Note that, as a last resort, you could switch to Aurora, which is compatible with PostgreSQL:
Aurora features a distributed, fault-tolerant, self-healing storage system that auto-scales up to 64TB per database instance. Aurora delivers high performance and availability with up to 15 low-latency read replicas, point-in-time recovery, continuous backup to Amazon S3, and replication across three Availability Zones.
EDIT: talking specifically about your issue w/ PostgreSQL, check this Stack Exchange thread -- they had a long connection with auto commit set to false.
We had a long connection with auto commit set to false:
connection.setAutoCommit(false)
During that time we were doing a lot of small queries and a few queries with a cursor:
statement.setFetchSize(SOME_FETCH_SIZE)
In JDBC you create a connection object, and from that connection you create statements. When you execute the statments you get a result set.
Now, every one of these objects needs to be closed, but if you close statement, the entry set is closed, and if you close the connection all the statements are closed and their result sets.
We were used to short living queries with connections of their own so we never closed statements assuming the connection will handle the things once it is closed.

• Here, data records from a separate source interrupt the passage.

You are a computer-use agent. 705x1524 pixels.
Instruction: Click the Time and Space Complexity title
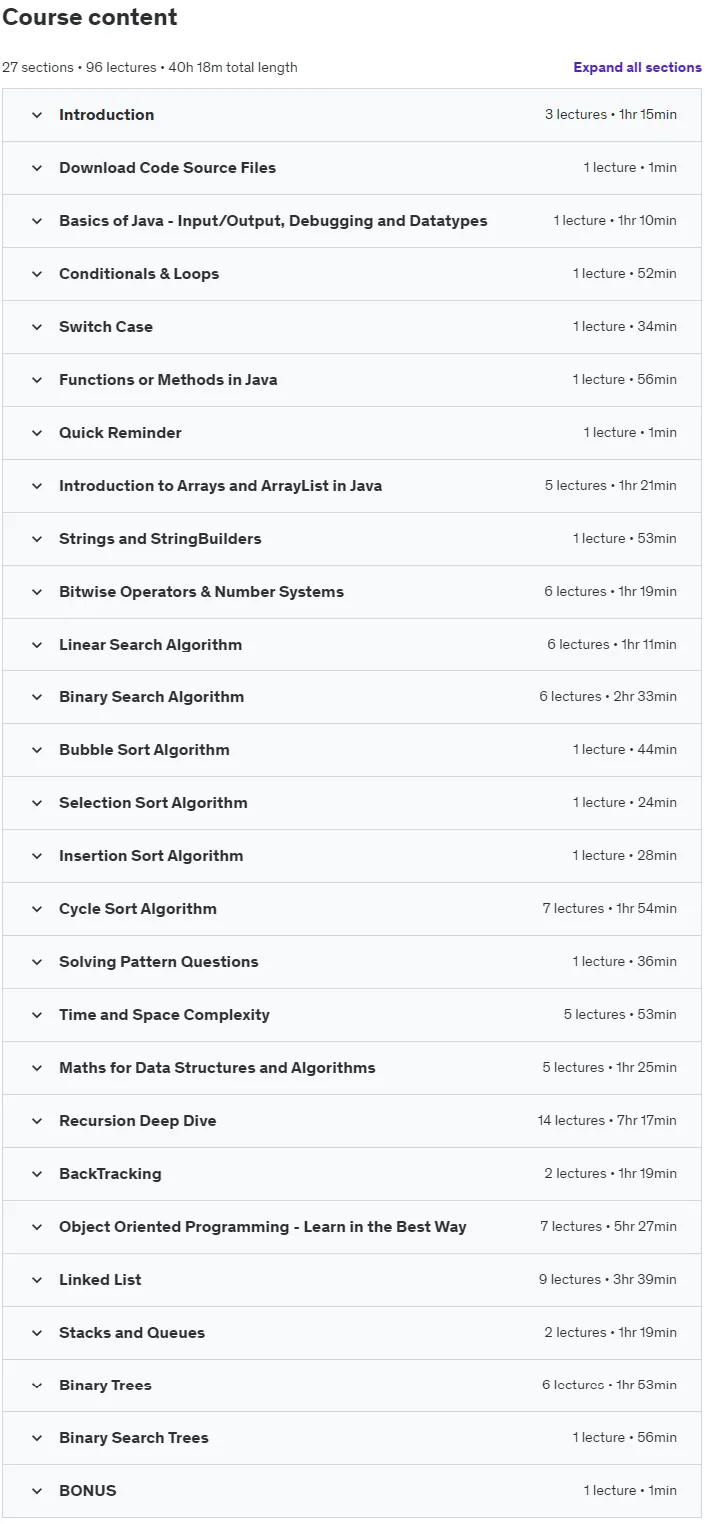tap(164, 1015)
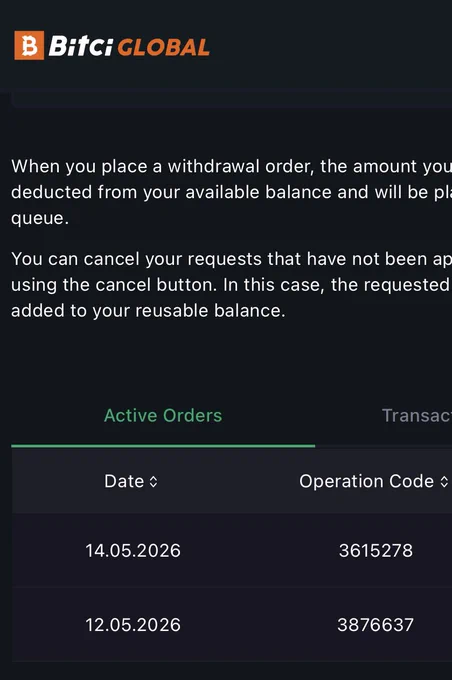This screenshot has width=452, height=680.
Task: Click the green underline beneath Active Orders
Action: coord(163,445)
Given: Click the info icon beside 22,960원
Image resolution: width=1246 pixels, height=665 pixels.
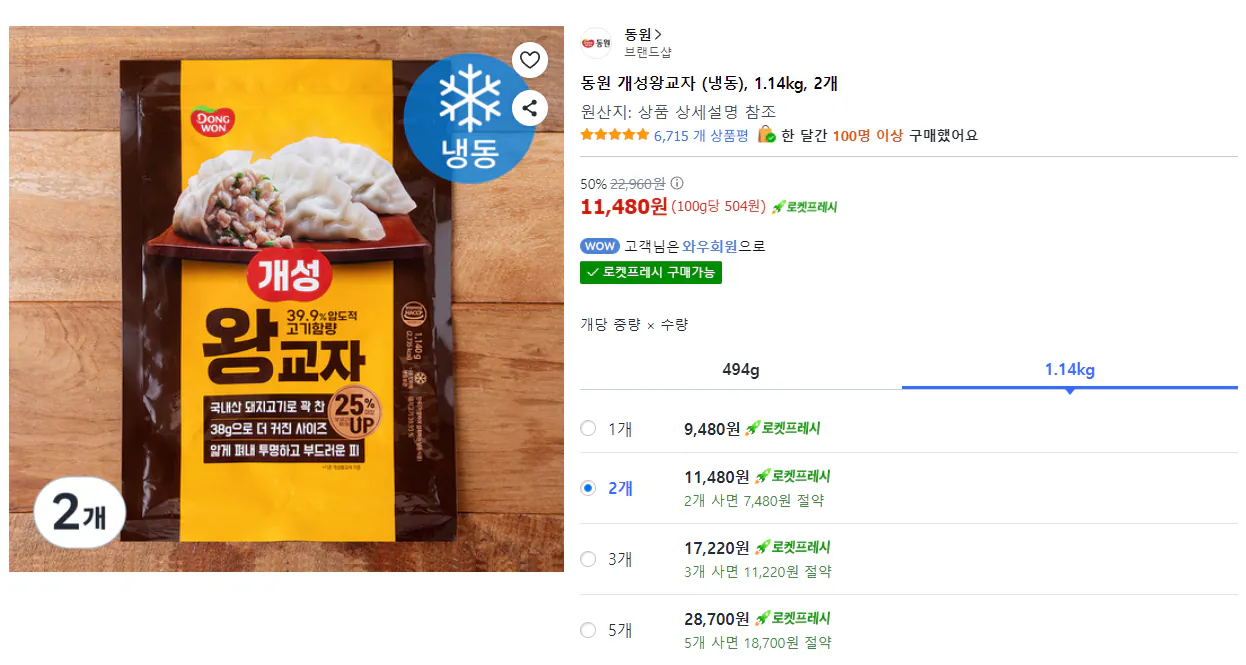Looking at the screenshot, I should pos(678,183).

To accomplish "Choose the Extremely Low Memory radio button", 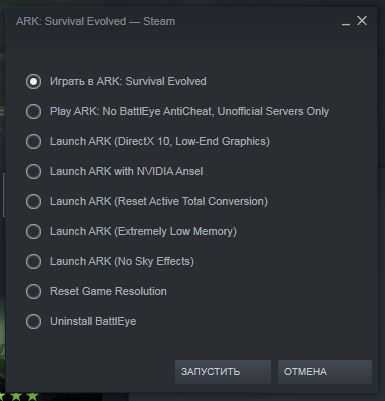I will coord(33,231).
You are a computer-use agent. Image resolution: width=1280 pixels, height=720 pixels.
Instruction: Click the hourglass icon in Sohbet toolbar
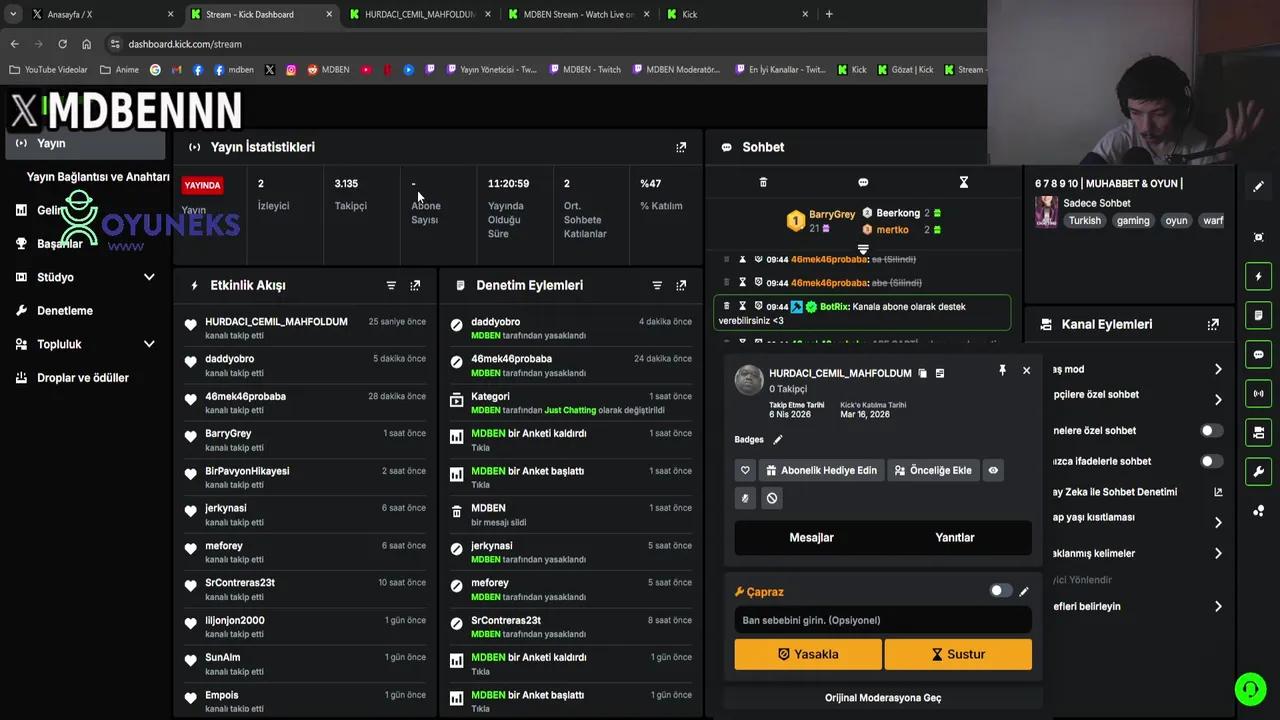point(963,182)
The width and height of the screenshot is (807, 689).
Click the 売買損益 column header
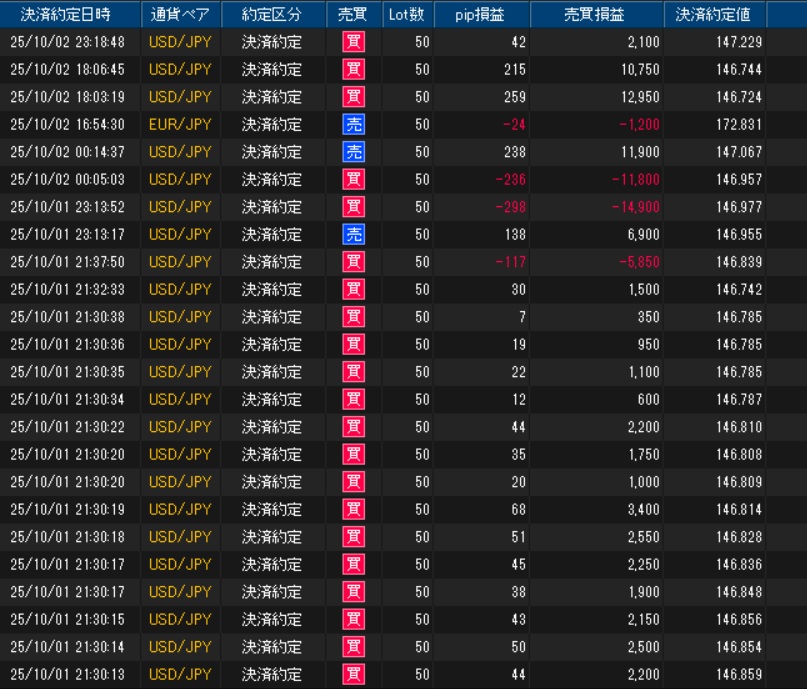595,15
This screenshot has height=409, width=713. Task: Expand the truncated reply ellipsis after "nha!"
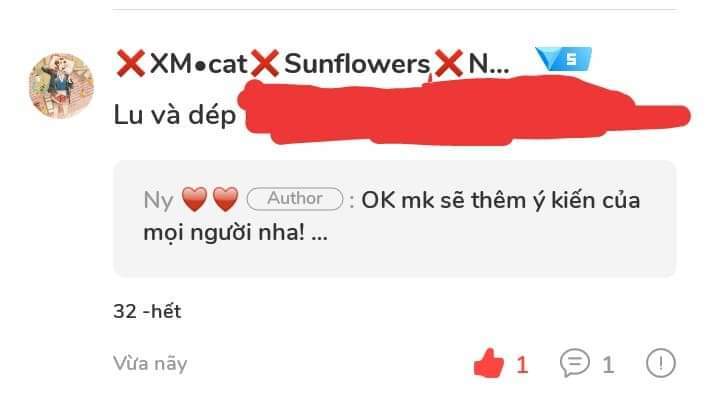320,234
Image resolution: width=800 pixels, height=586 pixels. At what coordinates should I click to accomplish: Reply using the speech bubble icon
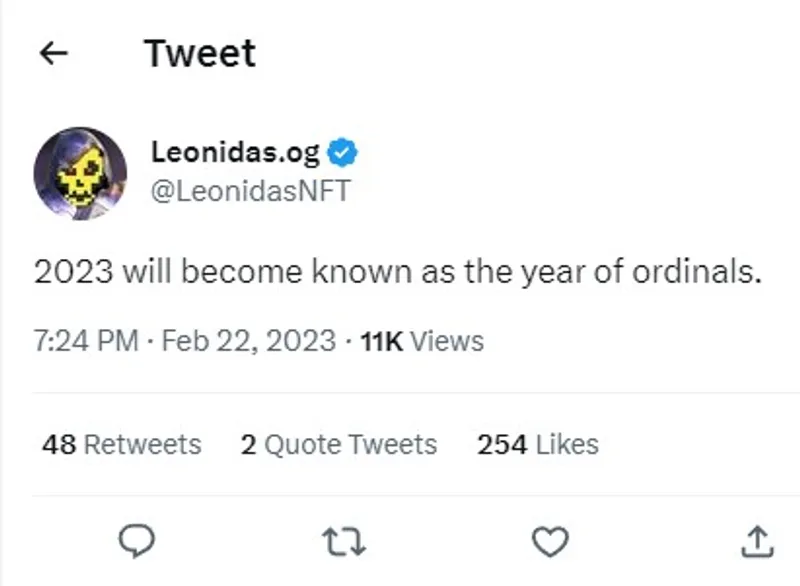[136, 541]

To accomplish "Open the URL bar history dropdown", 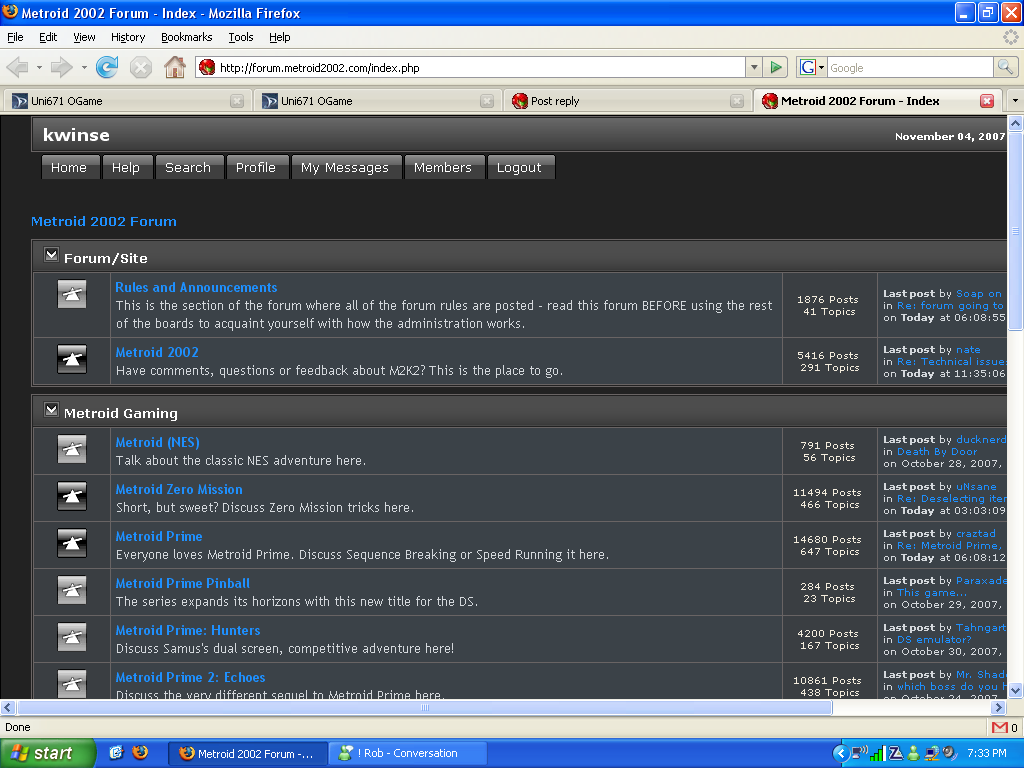I will tap(754, 67).
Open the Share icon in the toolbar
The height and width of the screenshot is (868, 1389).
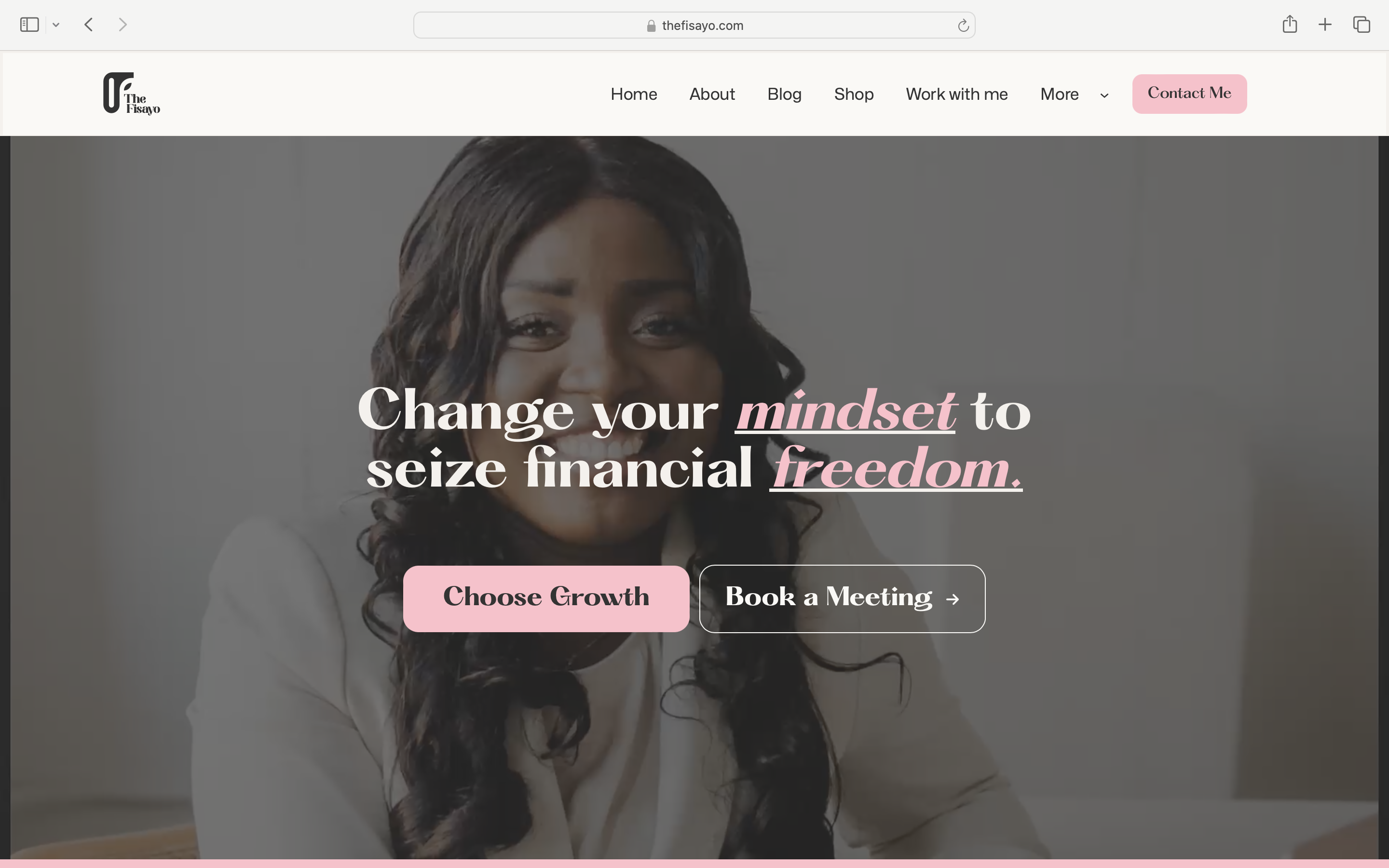pos(1290,24)
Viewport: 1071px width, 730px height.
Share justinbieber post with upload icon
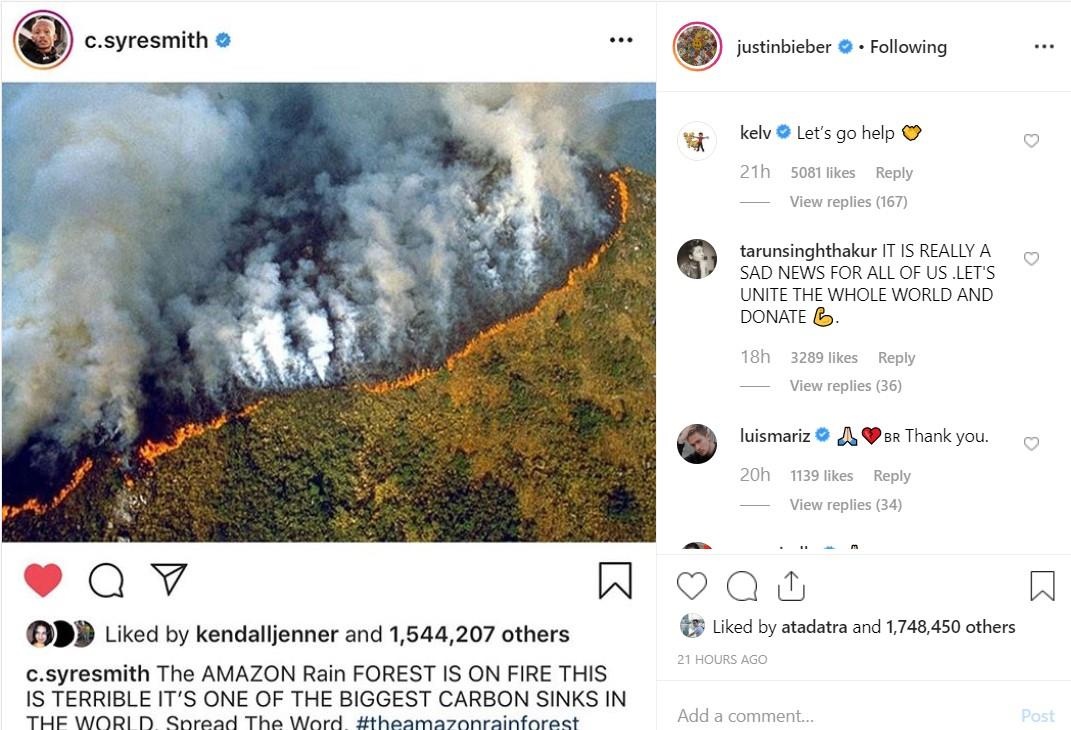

The problem was now with this long transaction (~24 hours) which never closed the connection. The statements were never closed. Apparently, the statement object holds resources both on the server that runs the code and on the PostgreSQL database.
My best guess to what resources are left in the DB is the things related to the cursor. The statements that used the cursor were never closed, so the result set they returned never closed as well. This meant the database didn't free the relevant cursor resources in the DB, and since it was over a huge table it took a lot of RAM.
Hope it helps!
TLDR: If you need PostgreSQL on AWS and you need rock solid stability, run PostgreSQL on EC2 (for now) and do some kernel tuning for overcommitting
I'll try to be concise, but you're not the only one who has seen this and it is a known (internal to Amazon) issue with RDS and Aurora PostgreSQL.
OOM Killer on RDS/Aurora
The OOM killer does run on RDS and Aurora instances because they are backed by linux VMs and OOM is an integral part of the kernel.
Root Cause
The root cause is that the default Linux kernel configuration assumes that you have virtual memory (swap file or partition), but EC2 instances (and the VMs that back RDS and Aurora) do not have virtual memory by default. There is a single partition and no swap file is defined. When linux thinks it has virtual memory, it uses a strategy called "overcommitting" which means that it allows processes to request and be granted a larger amount of memory than the amount of ram the system actually has. Two tunable parameters govern this behavior:
vm.overcommit_memory - governs whether the kernel allows overcommitting (0=yes=default) vm.overcommit_ratio - what percent of system+swap the kernel can overcommit. If you have 8GB of ram and 8GB of swap, and your vm.overcommit_ratio = 75, the kernel will grant up to 12GB or memory to processes.
We set up an EC2 instance (where we could tune these parameters) and the following settings completely stopped PostgreSQL backends from getting killed:
vm.overcommit_memory = 2
vm.overcommit_ratio = 75
vm.overcommit_memory = 2 tells linux not to overcommit (work within the constraints of system memory) and vm.overcommit_ratio = 75 tells linux not to grant requests for more than 75% of memory (only allow user processes to get up to 75% of memory).
We have an open case with AWS and they have committed to coming up with a long-term fix (using kernel tuning params or cgroups, etc) but we don't have an ETA yet. If you are having this problem, I encourage you to open a case with AWS and reference case #5881116231 so they are aware that you are impacted by this issue, too.
In short, if you need stability in the near term, use PostgreSQL on EC2. If you must use RDS or Aurora PostgreSQL, you will need to oversize your instance (at additional cost to you) and hope for the best as oversizing doesn't guarantee you won't still have the problem.